Und genau hier steht sich das Gesundheitswesen aus meiner Sicht an vielen Stellen noch selbst im Weg. Ich habe es schon oft moniert und werde nicht müde, mich zu wiederholen: Die starren Sektorgrenzen, das in Teilen veraltete Establishment und eine nach wie vor stark hierarchisch geprägte Organisation mache es den CIOs, CDOs und CTOs alles andere als leicht. Und gelinde gesagt sind sie auch schlicht und ergreifend nicht mehr zukunftsfähig.

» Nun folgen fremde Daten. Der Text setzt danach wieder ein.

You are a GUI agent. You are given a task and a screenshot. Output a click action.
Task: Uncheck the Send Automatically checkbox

Denn alle anderen Branchen sprechen längst nur noch eine „leane und agile“ Sprache, die bis heute im Gesundheitswesen kaum einer versteht. Und andere Branchen denken ganzheitlich und stoppen keine Innovation an irgendwelchen Sektorgrenzen.

Die Zeiten ändern sich unweigerlich und jeder einzelne, der im Gesundheitswesen Verantwortung trägt, sollte sich insbesondere in diesen Zeiten kritisch hinterfragen. Wie agil bin ich in meinem eigenen Denken? Habe ich die Zukunftsthemen im Blick? Kann ich abstrahieren und damit zumindest gedanklich mit einer möglichen Zukunft spielen?

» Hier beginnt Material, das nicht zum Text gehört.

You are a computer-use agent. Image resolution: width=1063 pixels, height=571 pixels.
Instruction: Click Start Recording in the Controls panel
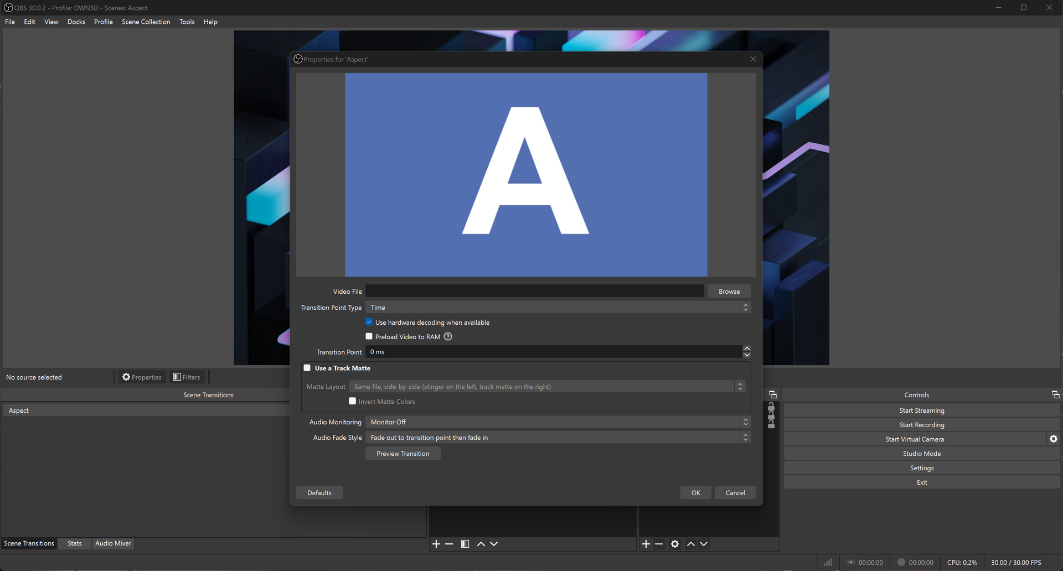point(921,424)
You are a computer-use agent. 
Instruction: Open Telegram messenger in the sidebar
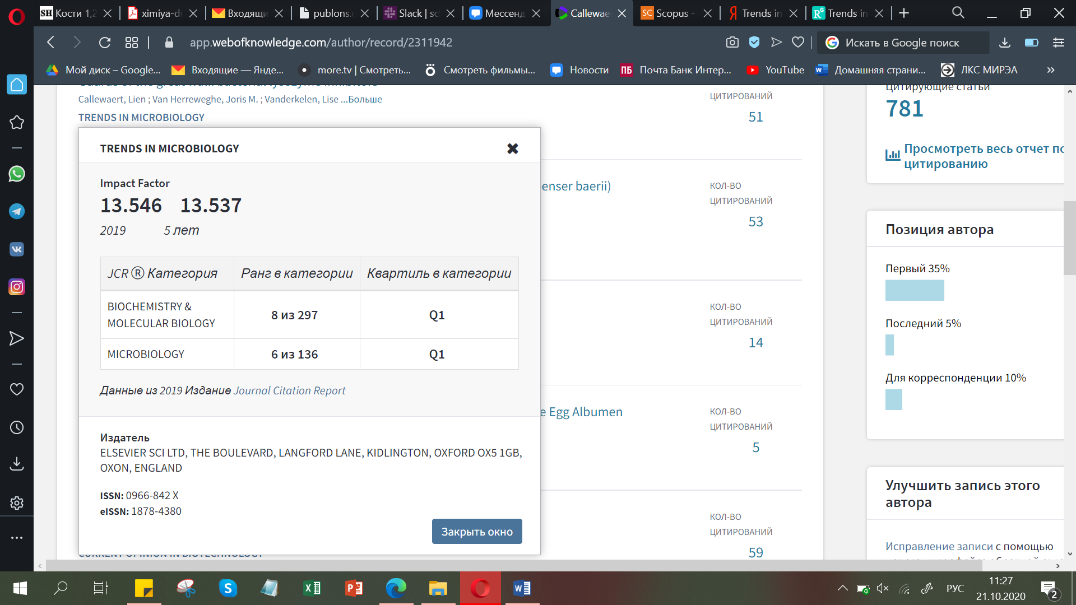[17, 212]
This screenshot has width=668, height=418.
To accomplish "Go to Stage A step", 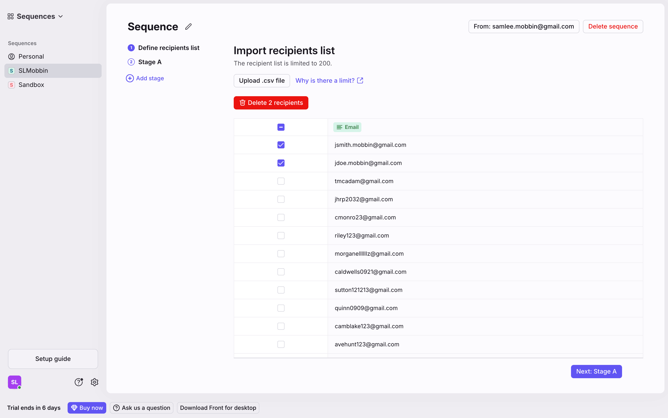I will (x=150, y=62).
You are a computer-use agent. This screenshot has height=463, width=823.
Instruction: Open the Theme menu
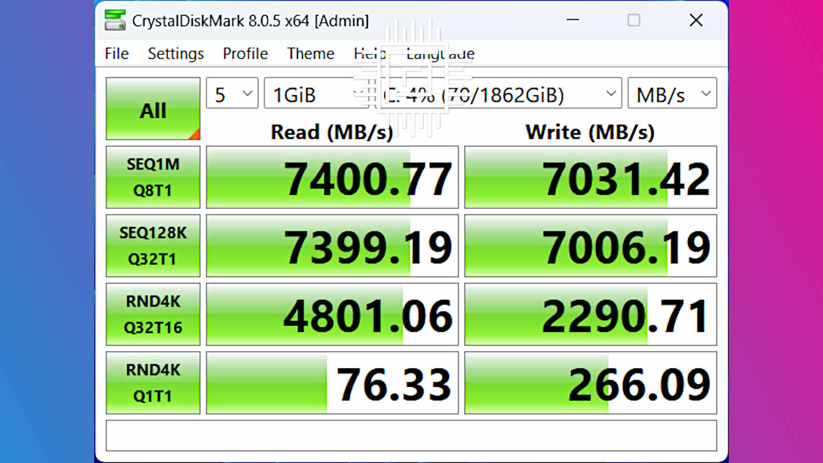(310, 53)
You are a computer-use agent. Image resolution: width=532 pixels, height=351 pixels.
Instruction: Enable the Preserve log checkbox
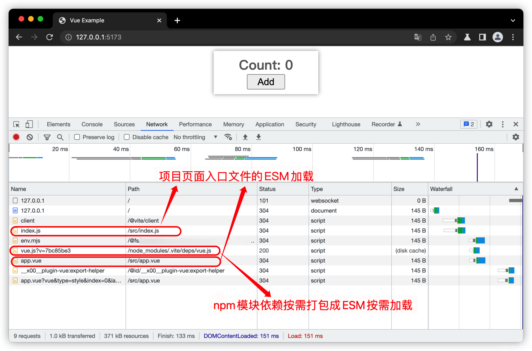pos(77,137)
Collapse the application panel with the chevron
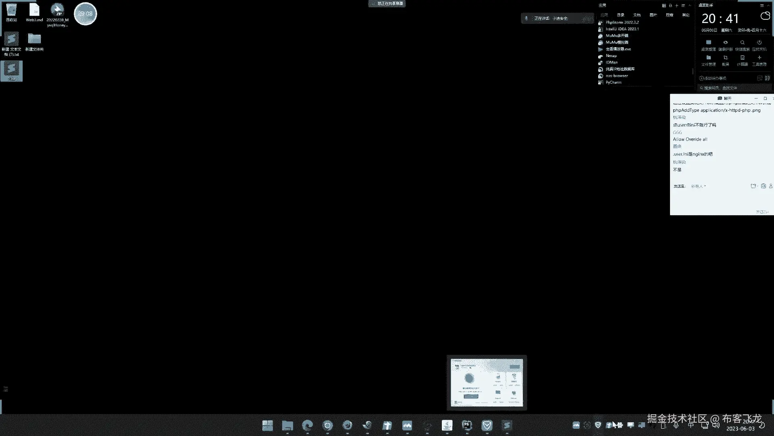 [690, 6]
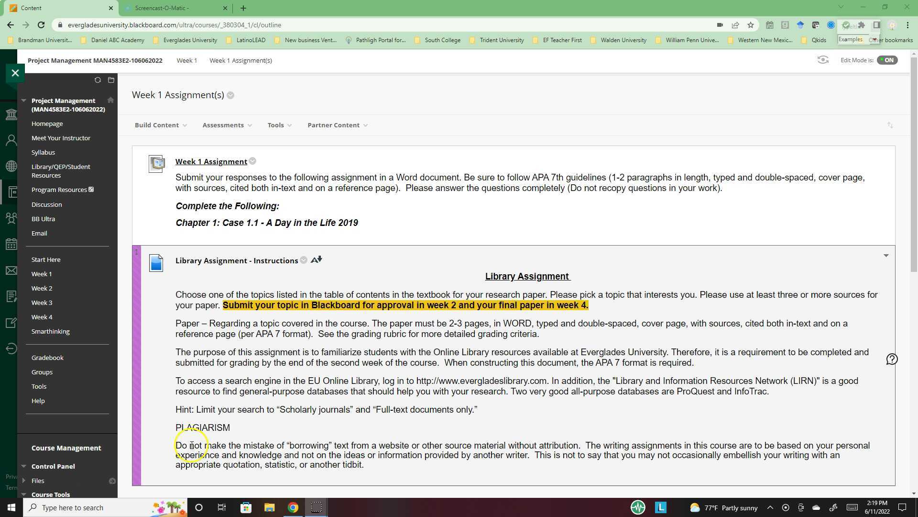Click the sign out arrow icon in sidebar

[x=11, y=348]
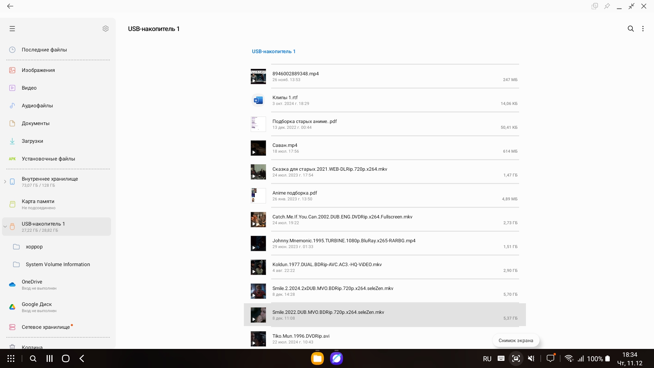The width and height of the screenshot is (654, 368).
Task: Click the back arrow at top left
Action: [10, 6]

Die Realität sieht aus meiner Erfahrung oft anders aus. Und wenn es in Diskussionen ungemütlich wird, kommt immer noch gerne das berühmte „Das-haben-wir-immer-schon-so-gemacht“. Dabei ist es der größte Fehler, der dieser Tage in Punkto Digitalisierung gemacht werden kann: Analoge Prozesse ohne vorherige Evaluierung einfach zu digitalisieren. Dann muss ein Transformationsversuch zwangsläufig scheitern.

Frische Denke

Und genau deshalb ist es nicht nur wichtig, den digitalen Transformatorinnen und Transformatoren – wie auch immer ihr Titel heißen mag – nicht nur Wertschätzung entgegenzubringen und ihnen die nötigen Freiräume einzuräumen. Ich möchte außerdem dafür plädieren, auch Bewerbungen von Menschen zu berücksichtigen, die bisher nur wenige Berührungspunkte mit dem Gesundheitswesen hatten. Denn wer sich zu lange im Gesundheitswesen bewegt – und hier spreche ich aus eigenen Erfahrungen – läuft Gefahr, bereits zu antizipieren, welche Projektvorschläge gut ankommen und welche im Keim erstickt werden. Und wir alle kennen ja den Spruch, „Alle sagten, das geht nicht. Dann kam einer, der wusste das nicht und hat es einfach gemacht.“

Natürlich können wir in der Gesundheitsversorgung nicht auf einem weißen Blatt Papier anfangen. In Sache Digitalisierung haben wir jedoch die Chance, es von Anfang an richtig zu machen – eben weil bisher verhältnismäßig wenig digitalisiert ist. Und auch die Gematik weiß, dass die TI 2.0 „anders“ sein muss. Dafür braucht es allerdings kluge und mutige Köpfe mit Durchsetzungsfähigkeit – und für die gilt es, die richtigen Anreize zu schaffen. Immerhin wollen sie sich freiwillig dieser volkswirtschaftlich so wichtigen Mammutaufgabe stellen.